SUPPLIED RECORDS section start
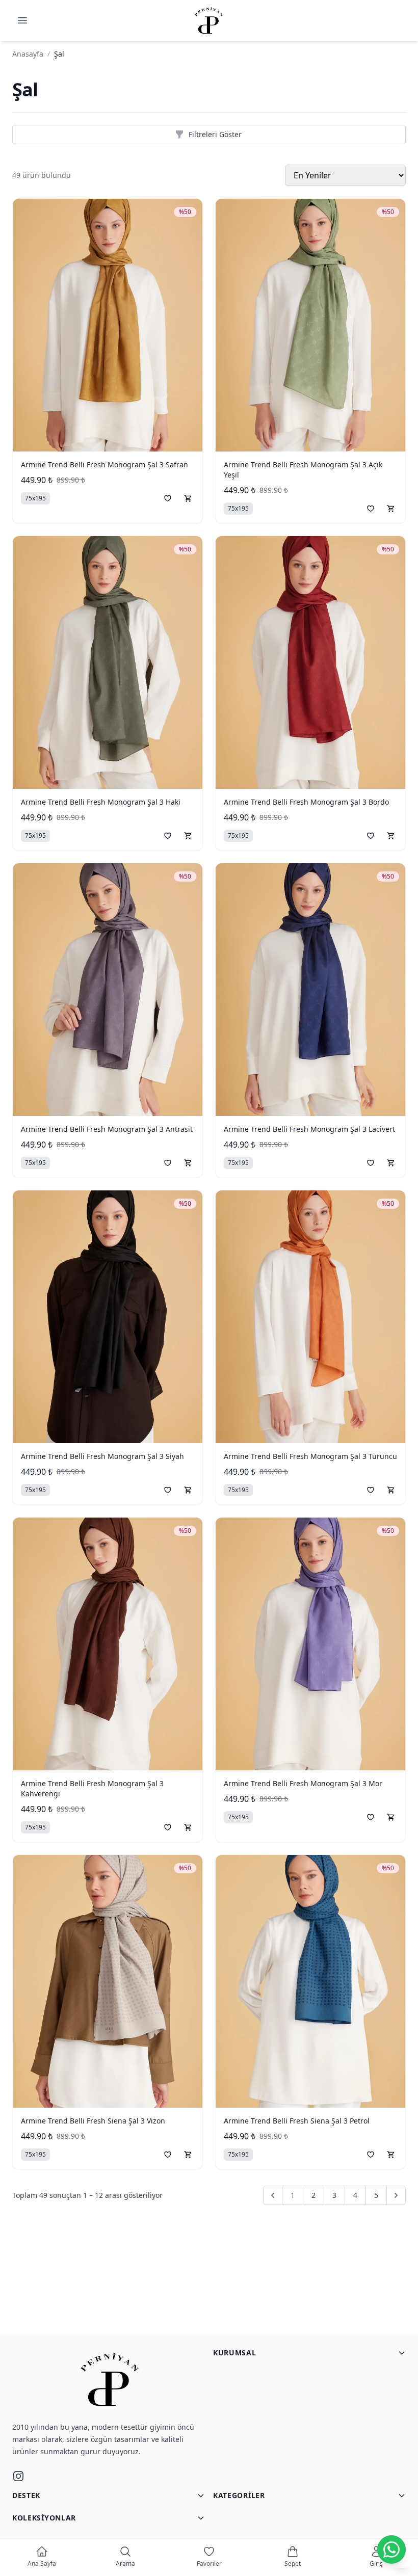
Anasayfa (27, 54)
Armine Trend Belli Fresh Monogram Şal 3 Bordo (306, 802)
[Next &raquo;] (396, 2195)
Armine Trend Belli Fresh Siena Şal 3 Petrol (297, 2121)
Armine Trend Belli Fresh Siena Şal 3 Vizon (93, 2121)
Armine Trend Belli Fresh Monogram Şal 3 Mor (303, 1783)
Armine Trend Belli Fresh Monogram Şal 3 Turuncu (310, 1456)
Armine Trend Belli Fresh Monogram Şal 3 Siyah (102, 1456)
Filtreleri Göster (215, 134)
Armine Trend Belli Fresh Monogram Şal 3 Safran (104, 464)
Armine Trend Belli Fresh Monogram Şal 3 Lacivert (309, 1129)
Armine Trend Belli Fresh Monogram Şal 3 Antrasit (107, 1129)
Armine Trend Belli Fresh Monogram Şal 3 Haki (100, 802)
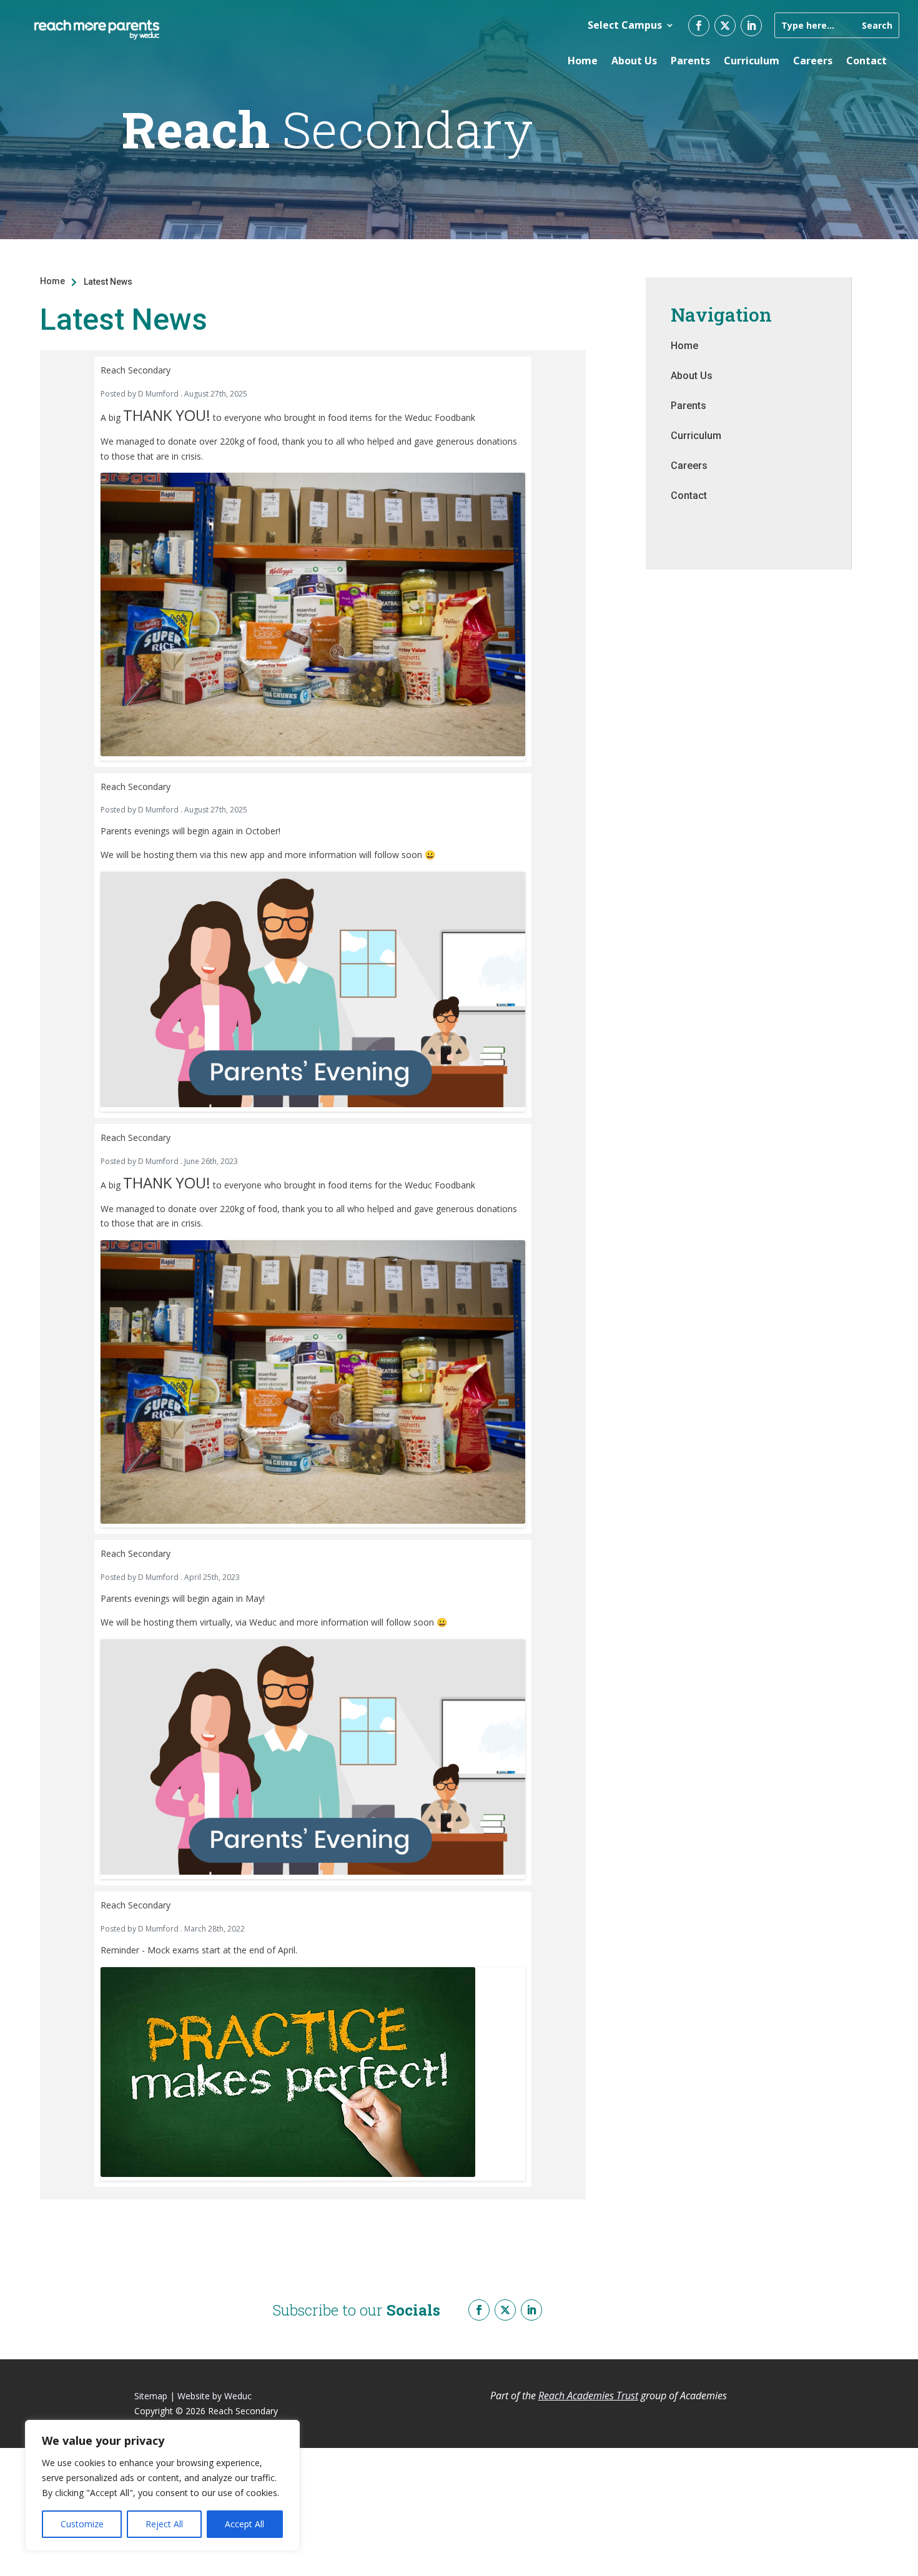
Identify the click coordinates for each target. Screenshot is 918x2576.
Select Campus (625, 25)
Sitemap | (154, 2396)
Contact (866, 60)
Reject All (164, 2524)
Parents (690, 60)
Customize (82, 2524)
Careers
SUPPLIED RECORDS section end
**WHAT YOU HAVE TO DO**: Although the records contain pictures, restate them word for word with those pictures left out.

**SOLUTION BELOW**:
Anasayfa (27, 54)
Armine Trend Belli Fresh Monogram Şal 3 Bordo (306, 802)
[Next &raquo;] (396, 2195)
Armine Trend Belli Fresh Siena Şal 3 Petrol (297, 2121)
Armine Trend Belli Fresh Siena Şal 3 Vizon (93, 2121)
Armine Trend Belli Fresh Monogram Şal 3 Mor (303, 1783)
Armine Trend Belli Fresh Monogram Şal 3 Turuncu (310, 1456)
Armine Trend Belli Fresh Monogram Şal 3 Siyah (102, 1456)
Filtreleri Göster (215, 134)
Armine Trend Belli Fresh Monogram Şal 3 Safran (104, 464)
Armine Trend Belli Fresh Monogram Şal 3 Lacivert (309, 1129)
Armine Trend Belli Fresh Monogram Şal 3 Antrasit (107, 1129)
Armine Trend Belli Fresh Monogram Şal 3 Haki (100, 802)
Identify the click coordinates for each target. Screenshot is 918x2576.
Select Campus (625, 25)
Sitemap | (154, 2396)
Contact (866, 60)
Reject All (164, 2524)
Parents (690, 60)
Customize (82, 2524)
Careers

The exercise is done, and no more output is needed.